**Work task**.
Continue the passage on the Cueva de Bolomor below, writing the next part of the text after its final sentence.

**Passage to read**.
_ _ _ _ _ _ _

The cave is located in the La Valldigna valley, which is demarcated by the Les Creus mountain range to the north, whose highly eroded reliefs slope towards the valley, and the Mondúver range to the south. The valley is covered by sediments from the Quaternary period, and opens in the east to a marshy landscape with dunes, which connects to the coastal Mediterranean plain. The Cueva de Bolomor is on the right side of a cliff; it is a karst cave at 100 m above sea
level, surrounded by karstified hills.

The cave today is more a rock shelter, of about 35 m in length and 17 m wide, and 20 m deep with an irregular interior. Formerly, it was a much wider cave, before its dome fell in (probably due to seismic activity). Today's mouth of the cave overhangs the valley and offers a view of the coastal area, including the town of Cullera.

==Occupation and remains==
Archaeologists recognize a stratigraphy of 17 layers, dated between 350 and 121,000 years ago. Three main periods of occupation are recognized: 350,000 years ago, 200,000 to 150,000 years ago, and 120,000 years ago. Human occupants ate a wide variety of animals, including ungulates of all sizes, besides tortoises and birds. Throughout the occupation, they ate young elephants. A relative rarity for the Middle Pleistocene is the frequency with which the remains of rabbits, marked with cuts, are found; such small, quick prey is unusual for the period, and is most likely a specific feature of a unique locality.

_ _ _ _ _ _ _

**Entries provided**.
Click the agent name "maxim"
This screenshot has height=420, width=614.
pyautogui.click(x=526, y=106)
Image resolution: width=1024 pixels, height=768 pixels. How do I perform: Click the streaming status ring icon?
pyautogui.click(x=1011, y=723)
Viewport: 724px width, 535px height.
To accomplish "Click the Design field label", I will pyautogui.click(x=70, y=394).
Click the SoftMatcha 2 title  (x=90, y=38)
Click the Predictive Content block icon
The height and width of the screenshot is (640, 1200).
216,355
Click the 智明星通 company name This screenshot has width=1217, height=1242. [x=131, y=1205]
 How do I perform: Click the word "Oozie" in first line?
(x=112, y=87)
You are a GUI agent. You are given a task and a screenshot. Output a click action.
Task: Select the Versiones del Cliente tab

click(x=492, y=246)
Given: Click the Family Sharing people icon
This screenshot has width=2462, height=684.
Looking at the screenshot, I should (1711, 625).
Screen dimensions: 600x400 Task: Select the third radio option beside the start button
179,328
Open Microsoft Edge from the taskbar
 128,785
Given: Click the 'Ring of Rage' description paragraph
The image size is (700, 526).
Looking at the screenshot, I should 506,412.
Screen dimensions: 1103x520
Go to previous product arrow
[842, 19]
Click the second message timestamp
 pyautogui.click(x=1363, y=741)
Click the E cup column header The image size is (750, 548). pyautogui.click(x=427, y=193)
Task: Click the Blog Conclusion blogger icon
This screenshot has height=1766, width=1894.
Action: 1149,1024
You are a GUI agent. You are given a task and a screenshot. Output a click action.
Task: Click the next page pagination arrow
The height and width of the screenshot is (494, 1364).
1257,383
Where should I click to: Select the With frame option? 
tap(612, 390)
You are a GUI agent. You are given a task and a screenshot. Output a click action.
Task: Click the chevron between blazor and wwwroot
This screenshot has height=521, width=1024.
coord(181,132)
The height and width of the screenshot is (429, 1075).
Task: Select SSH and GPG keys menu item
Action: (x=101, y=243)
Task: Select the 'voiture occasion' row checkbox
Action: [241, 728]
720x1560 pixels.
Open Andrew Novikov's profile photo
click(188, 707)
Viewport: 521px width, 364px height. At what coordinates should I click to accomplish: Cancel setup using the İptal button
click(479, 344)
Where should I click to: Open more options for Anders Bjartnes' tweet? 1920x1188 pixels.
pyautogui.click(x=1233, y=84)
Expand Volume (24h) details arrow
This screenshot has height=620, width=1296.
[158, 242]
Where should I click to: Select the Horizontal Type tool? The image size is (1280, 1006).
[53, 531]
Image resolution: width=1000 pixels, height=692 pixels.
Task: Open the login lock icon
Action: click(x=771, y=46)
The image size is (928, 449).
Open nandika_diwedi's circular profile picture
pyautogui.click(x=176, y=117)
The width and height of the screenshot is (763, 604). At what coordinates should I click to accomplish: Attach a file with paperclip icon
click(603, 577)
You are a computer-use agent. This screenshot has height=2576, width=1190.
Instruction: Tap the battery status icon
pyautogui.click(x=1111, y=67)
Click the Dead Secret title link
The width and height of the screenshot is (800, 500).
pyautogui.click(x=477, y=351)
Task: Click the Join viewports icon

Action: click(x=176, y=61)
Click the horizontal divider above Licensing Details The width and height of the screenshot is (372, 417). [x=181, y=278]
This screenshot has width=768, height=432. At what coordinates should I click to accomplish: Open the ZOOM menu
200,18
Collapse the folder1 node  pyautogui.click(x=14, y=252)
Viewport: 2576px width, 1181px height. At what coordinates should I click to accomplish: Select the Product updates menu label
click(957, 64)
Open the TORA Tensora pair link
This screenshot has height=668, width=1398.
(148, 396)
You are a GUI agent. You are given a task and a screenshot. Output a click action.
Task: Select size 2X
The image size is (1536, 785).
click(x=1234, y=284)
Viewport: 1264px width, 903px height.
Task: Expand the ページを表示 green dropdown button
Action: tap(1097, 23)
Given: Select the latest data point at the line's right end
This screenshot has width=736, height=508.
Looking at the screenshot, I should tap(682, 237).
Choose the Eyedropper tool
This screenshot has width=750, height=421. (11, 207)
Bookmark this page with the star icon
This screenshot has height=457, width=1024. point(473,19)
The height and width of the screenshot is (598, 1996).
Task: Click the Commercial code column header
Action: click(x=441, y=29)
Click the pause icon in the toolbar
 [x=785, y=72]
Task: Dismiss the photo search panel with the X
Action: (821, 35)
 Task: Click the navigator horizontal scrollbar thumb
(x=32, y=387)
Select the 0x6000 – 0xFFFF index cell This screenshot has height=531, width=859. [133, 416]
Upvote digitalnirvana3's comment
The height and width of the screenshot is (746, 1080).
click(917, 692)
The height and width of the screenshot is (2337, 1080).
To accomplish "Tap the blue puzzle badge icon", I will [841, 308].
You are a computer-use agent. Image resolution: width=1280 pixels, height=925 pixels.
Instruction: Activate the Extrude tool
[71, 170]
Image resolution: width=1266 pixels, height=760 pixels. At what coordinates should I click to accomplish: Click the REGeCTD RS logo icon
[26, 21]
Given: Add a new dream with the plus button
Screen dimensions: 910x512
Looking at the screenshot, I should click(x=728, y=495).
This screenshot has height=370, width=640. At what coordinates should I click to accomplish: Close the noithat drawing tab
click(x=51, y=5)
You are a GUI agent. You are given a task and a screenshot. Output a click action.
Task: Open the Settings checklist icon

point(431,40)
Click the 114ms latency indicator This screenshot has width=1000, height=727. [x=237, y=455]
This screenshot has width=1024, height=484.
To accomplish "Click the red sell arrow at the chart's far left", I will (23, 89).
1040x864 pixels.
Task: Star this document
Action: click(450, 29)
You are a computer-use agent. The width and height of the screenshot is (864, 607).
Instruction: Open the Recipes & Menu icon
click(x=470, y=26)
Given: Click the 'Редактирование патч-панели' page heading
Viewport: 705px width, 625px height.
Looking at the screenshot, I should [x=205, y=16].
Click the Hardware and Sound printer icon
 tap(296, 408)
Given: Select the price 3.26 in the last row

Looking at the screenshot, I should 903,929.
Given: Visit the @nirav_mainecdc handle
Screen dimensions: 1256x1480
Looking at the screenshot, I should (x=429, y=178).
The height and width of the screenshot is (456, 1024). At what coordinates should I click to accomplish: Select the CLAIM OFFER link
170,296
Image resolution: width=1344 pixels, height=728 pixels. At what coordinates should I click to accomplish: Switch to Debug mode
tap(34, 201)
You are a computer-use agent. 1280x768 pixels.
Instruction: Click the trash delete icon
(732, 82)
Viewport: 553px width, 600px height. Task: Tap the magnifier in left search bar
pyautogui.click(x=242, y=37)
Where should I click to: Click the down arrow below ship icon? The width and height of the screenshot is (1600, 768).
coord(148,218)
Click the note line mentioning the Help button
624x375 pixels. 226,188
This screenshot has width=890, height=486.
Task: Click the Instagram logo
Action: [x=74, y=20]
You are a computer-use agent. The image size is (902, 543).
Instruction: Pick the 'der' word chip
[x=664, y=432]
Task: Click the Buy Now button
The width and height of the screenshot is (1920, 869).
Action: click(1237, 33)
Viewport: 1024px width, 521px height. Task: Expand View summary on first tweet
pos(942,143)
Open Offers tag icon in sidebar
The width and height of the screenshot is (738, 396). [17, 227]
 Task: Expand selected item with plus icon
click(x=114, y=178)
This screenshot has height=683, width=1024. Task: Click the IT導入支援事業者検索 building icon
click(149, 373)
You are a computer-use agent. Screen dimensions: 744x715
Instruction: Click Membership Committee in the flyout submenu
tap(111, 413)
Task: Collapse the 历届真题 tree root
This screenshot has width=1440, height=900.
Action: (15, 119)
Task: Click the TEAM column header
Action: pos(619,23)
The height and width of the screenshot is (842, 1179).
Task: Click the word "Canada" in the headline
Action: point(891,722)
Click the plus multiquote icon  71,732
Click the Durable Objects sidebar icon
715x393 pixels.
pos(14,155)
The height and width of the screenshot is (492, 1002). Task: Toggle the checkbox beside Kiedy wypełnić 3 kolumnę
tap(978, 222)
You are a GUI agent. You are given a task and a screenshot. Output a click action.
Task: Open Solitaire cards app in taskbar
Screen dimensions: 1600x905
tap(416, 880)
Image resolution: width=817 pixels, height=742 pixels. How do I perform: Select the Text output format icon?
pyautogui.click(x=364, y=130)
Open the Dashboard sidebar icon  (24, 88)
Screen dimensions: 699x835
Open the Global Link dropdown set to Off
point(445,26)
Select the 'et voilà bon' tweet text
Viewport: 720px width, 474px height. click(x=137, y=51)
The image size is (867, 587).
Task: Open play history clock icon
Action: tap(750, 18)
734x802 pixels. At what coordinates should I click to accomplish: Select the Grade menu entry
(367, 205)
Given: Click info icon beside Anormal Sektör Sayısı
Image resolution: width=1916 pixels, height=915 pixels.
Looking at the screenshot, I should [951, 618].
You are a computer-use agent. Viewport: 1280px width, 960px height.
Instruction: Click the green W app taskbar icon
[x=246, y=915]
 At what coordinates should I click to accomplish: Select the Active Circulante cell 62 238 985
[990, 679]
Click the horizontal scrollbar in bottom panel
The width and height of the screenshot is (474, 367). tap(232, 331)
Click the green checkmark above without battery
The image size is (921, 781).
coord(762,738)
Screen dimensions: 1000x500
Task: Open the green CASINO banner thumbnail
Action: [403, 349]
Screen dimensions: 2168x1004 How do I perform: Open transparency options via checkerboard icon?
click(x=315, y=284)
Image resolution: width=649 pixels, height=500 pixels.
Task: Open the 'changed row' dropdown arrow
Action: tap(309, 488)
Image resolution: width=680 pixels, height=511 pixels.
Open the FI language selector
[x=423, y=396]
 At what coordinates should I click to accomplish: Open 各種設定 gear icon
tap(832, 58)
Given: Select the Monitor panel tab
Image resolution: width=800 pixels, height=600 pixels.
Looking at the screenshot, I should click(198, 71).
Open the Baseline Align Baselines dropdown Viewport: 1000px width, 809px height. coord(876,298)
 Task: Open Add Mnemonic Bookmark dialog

_ _ _ _ _ _ _

**Task answer**.
Any prey, including young elephants, would have had to be carried up the steep 100 m slope. Flake production dominated the flint technology, fire was habitually used, and there was lithic recycling; the Levallois technique was not often used, and no handaxes were found. It is postulated that the site represents a transition from an Acheulean to a post-Acheulean mode of living, which may have taken place between Marine Isotope Stages 9 and 7. Bolomor is one of "numerous European sites [that] attest new technological behavior oriented toward long and complex knapping methods, with long and complex repetitive core reduction, predetermined flake shape, and tool standardization". Layers with scrapers and denticulate tools alternate. Fifteen hearths, in age ranging between 250,000 and 100,000 years old, are being studied. Some of the hearths were lined with stone.

==History of the research==
The site has been excavated annually since 1989, during a 30-day period. Research is supported by the Prehistoric Investigation Service of the Valencian Council, and the material deposited in the Prehistory Museum of Valencia.